#### [Stated exercise]
Copy out word for word the lines from the one containing "Task: Click the Sort Order label" through the one containing "Action: [x=195, y=452]", including both of those lines.

#### [Dataset records]
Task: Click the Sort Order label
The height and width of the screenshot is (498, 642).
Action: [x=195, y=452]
...
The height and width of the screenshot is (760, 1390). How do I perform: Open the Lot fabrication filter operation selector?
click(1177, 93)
--
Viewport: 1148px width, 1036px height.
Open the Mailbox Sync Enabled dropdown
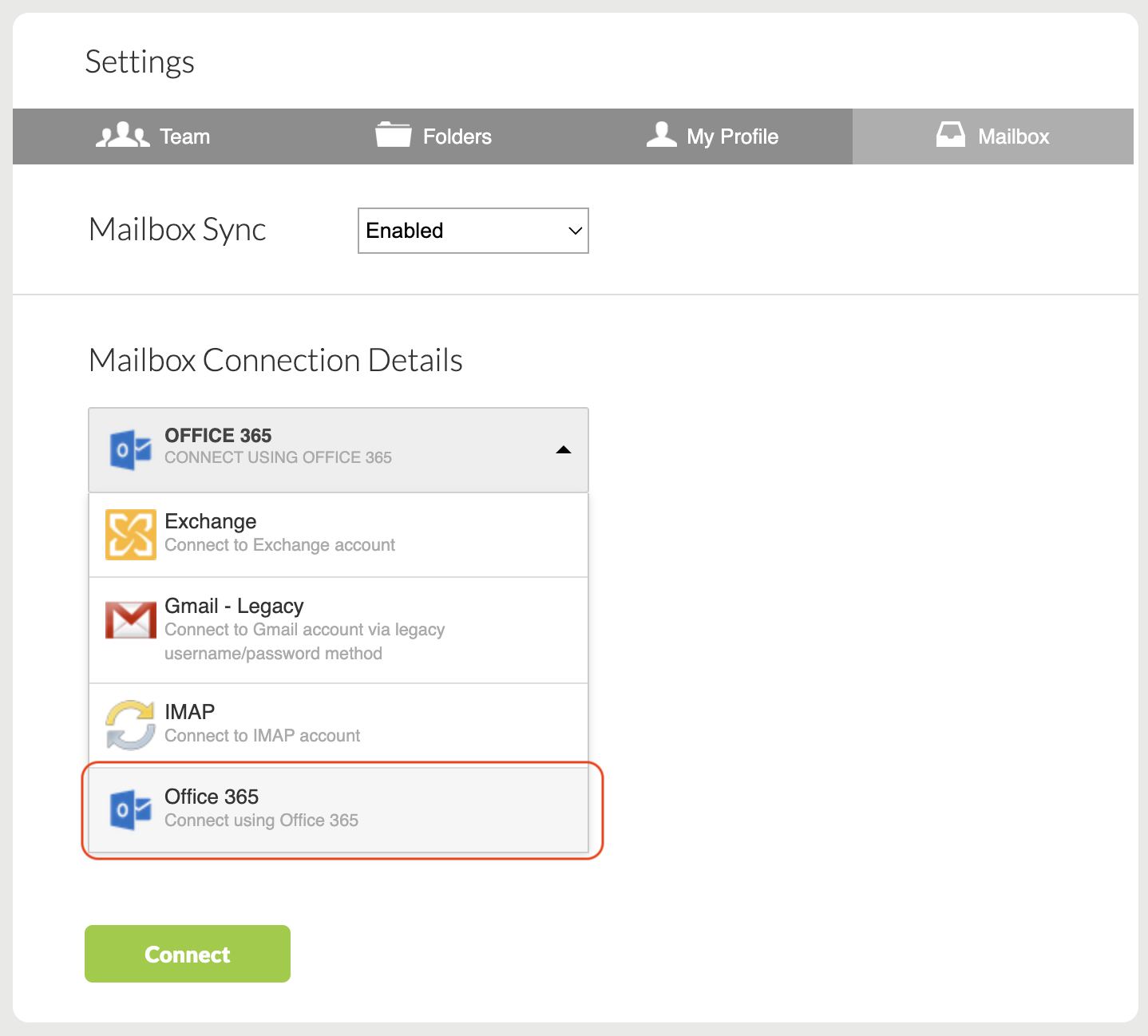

#### [Finished task]
Task: Click the Sort Order label
The height and width of the screenshot is (498, 642).
Action: [x=195, y=452]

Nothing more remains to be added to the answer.